§ OBJECTIVE:
Please copy out the lines from the one containing "Where should I click to: Click" through the one containing "the 穿搭文案 outfit", including both. Leave the pictures out of your copy.

§ ENTRIES SHOWN:

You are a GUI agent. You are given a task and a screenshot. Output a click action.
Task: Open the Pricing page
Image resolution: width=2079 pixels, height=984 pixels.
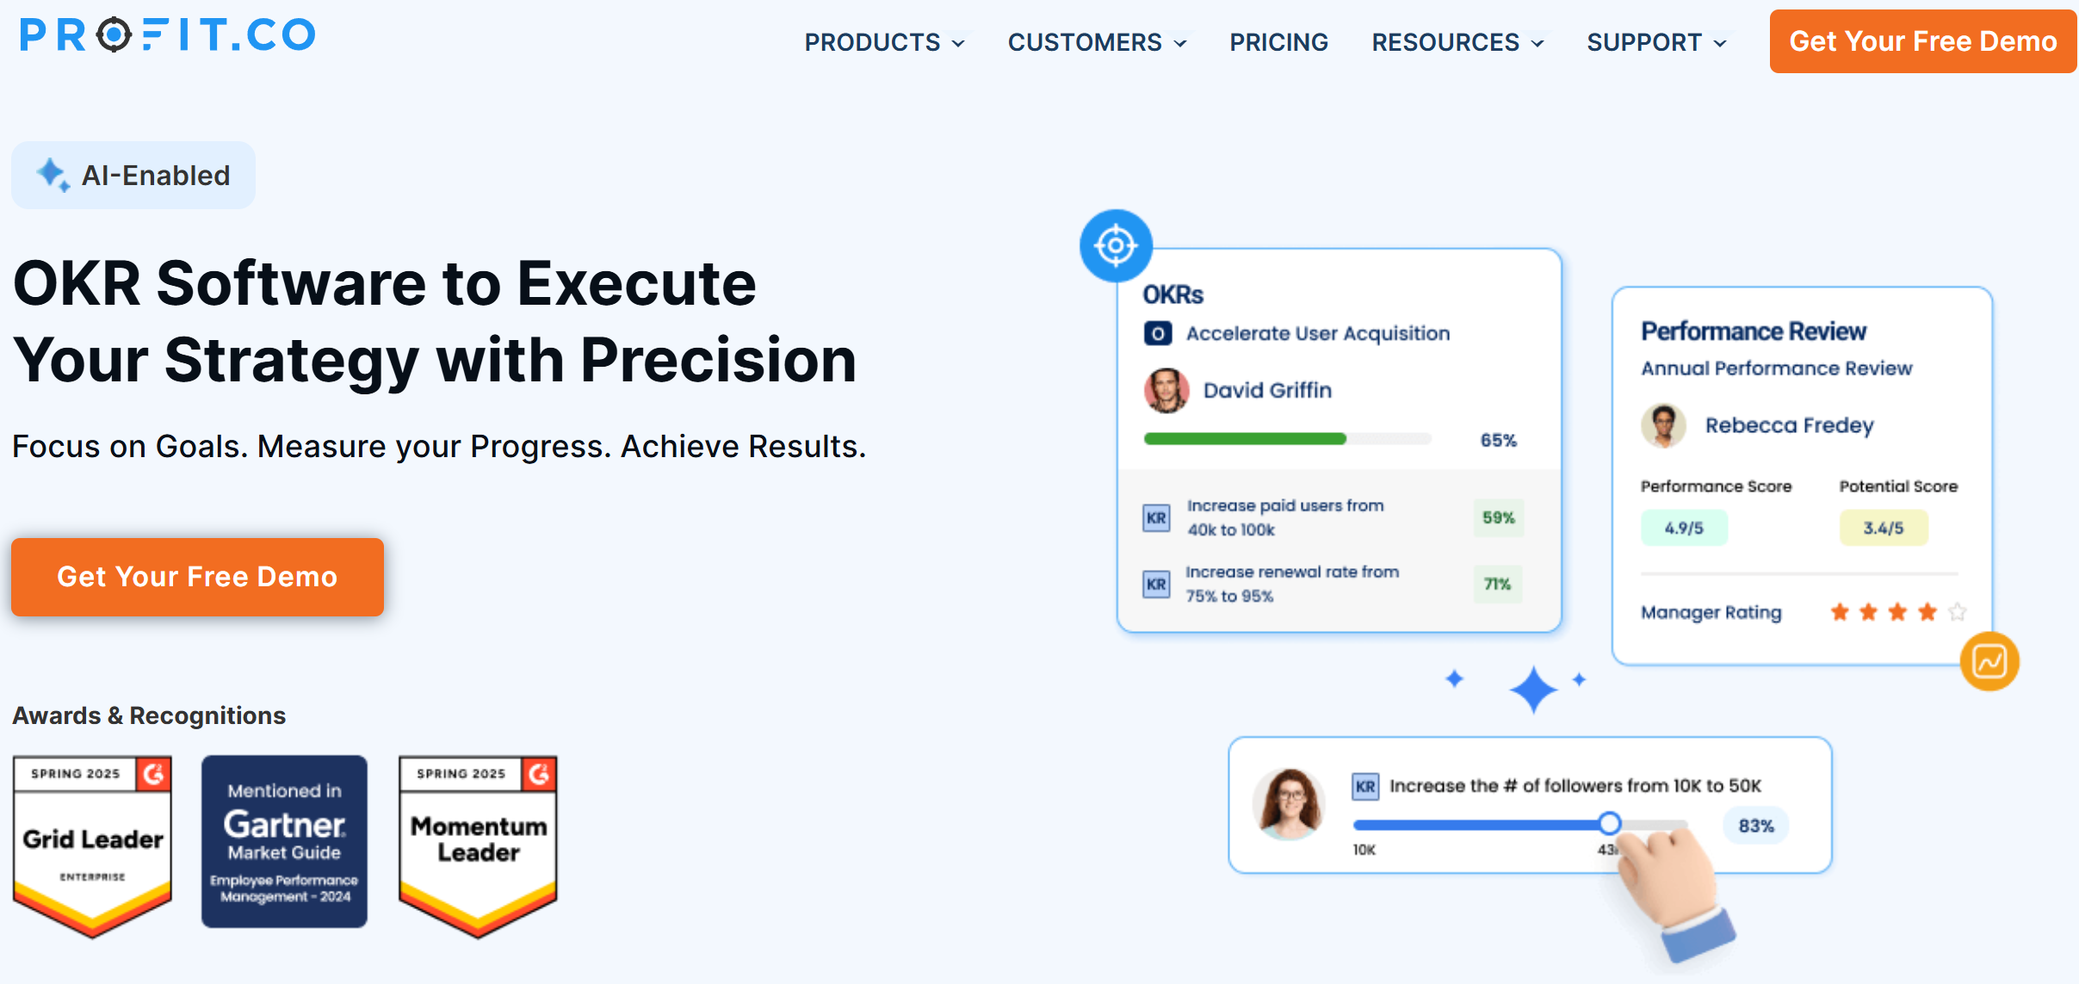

==

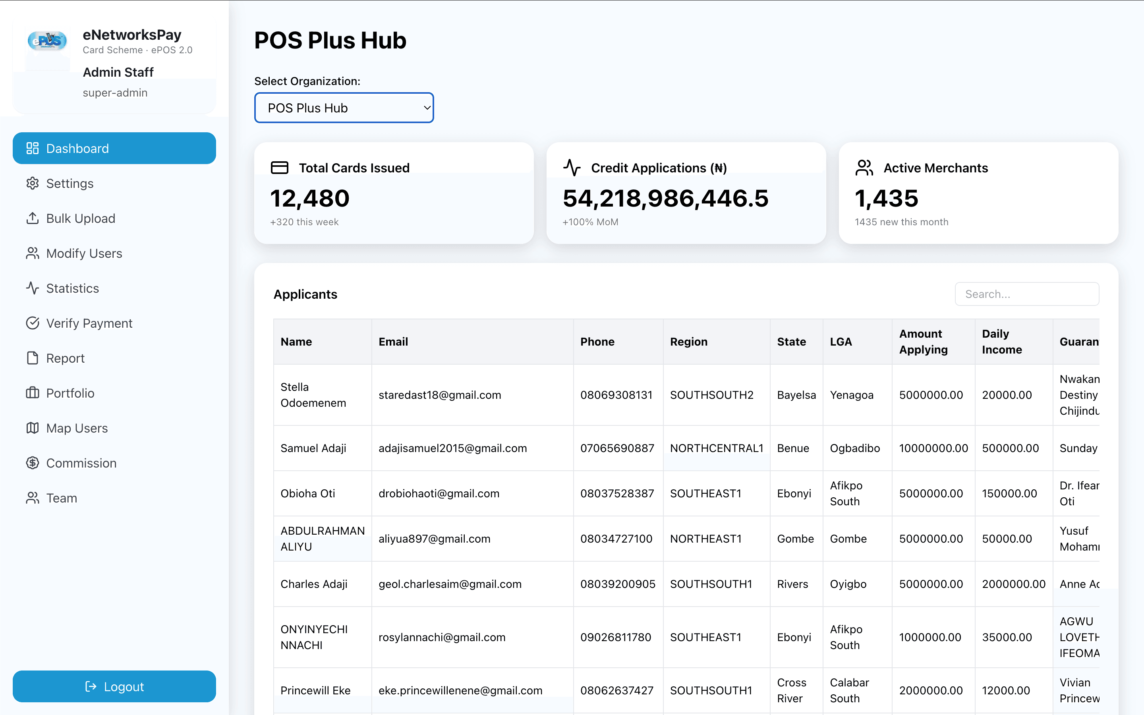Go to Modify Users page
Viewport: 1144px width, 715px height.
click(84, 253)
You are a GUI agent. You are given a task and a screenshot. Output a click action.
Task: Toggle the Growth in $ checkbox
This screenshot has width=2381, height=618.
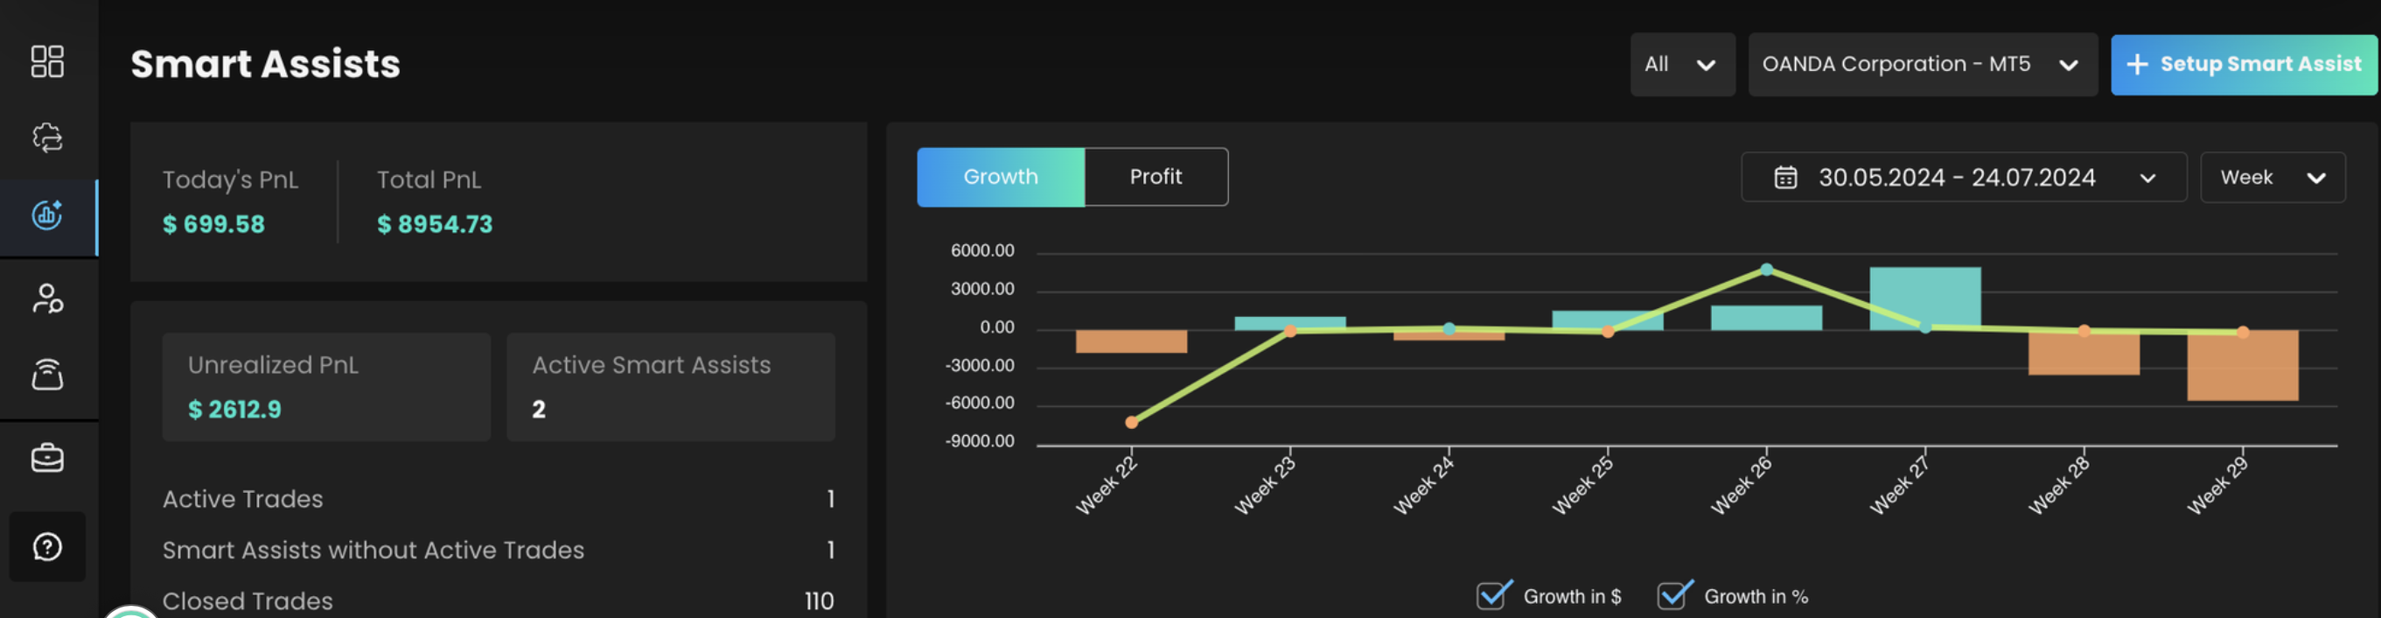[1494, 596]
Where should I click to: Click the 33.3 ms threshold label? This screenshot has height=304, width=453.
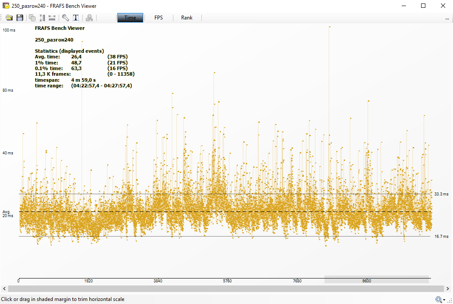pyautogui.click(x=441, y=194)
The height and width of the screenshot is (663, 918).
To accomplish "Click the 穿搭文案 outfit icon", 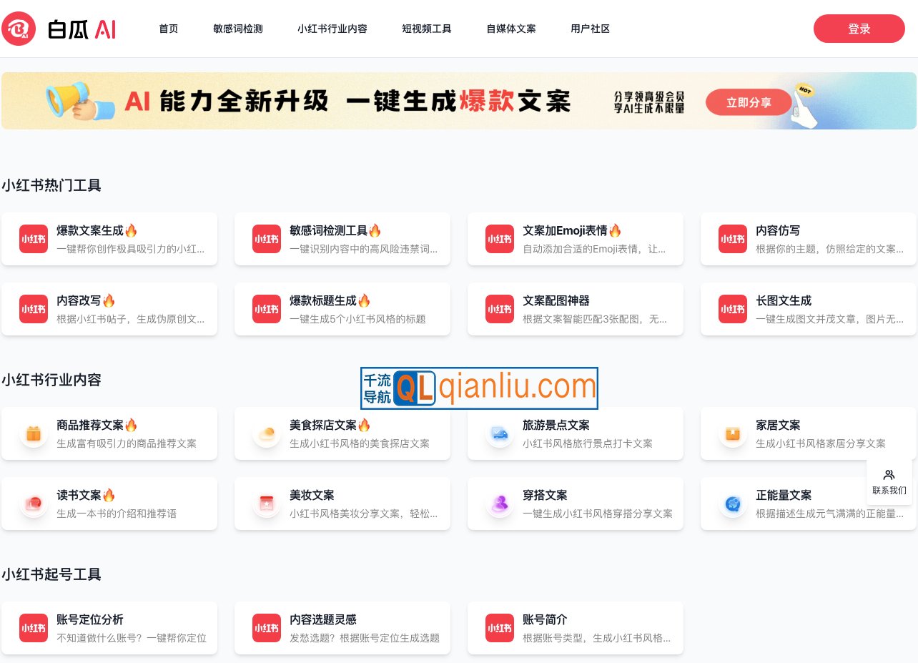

...

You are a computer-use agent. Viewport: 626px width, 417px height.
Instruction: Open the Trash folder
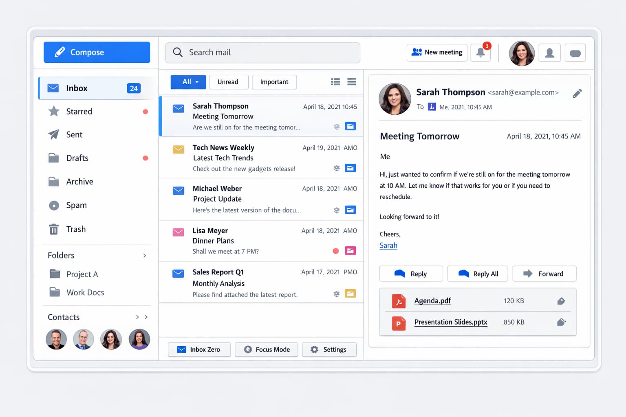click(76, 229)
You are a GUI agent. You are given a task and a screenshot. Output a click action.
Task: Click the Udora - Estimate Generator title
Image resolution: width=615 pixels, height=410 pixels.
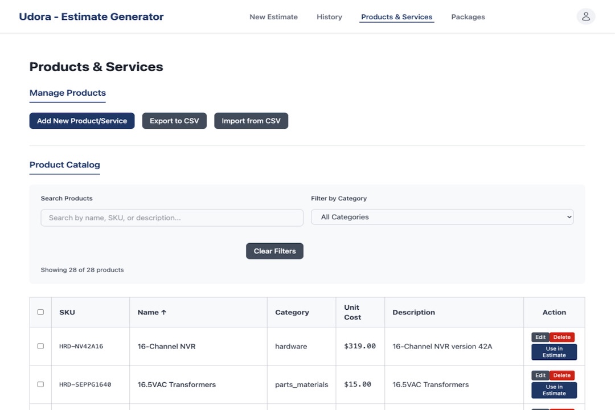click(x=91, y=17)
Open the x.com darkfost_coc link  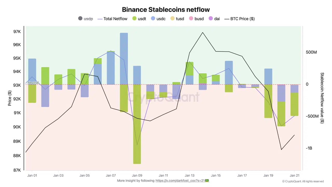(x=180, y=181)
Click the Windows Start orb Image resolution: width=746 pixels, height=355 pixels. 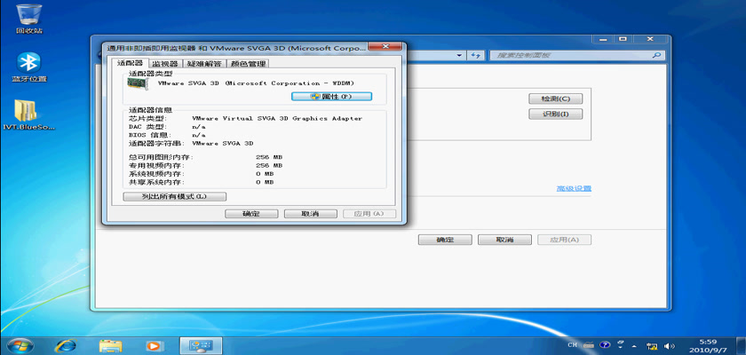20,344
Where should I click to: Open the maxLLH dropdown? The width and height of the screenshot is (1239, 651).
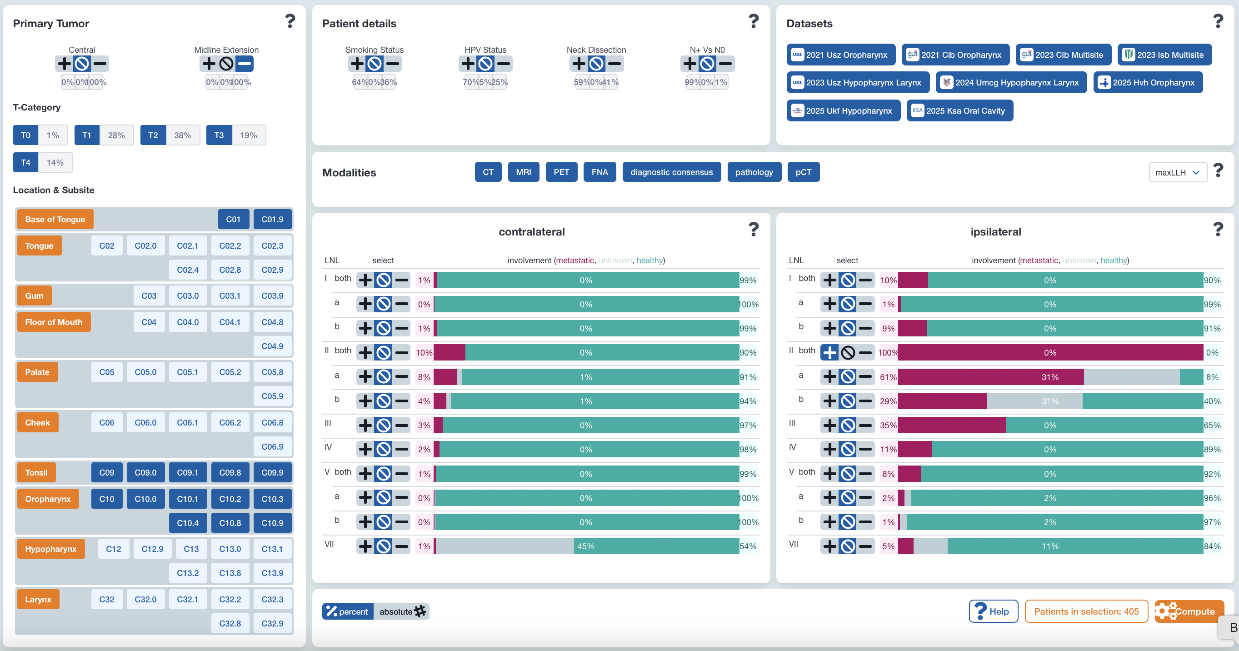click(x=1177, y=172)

§ THE SOLUTION:
Where should I click to: Click the 33.3 ms threshold label? This screenshot has height=304, width=453.
pyautogui.click(x=441, y=194)
The height and width of the screenshot is (663, 918).
To accomplish "Click the 穿搭文案 outfit icon", 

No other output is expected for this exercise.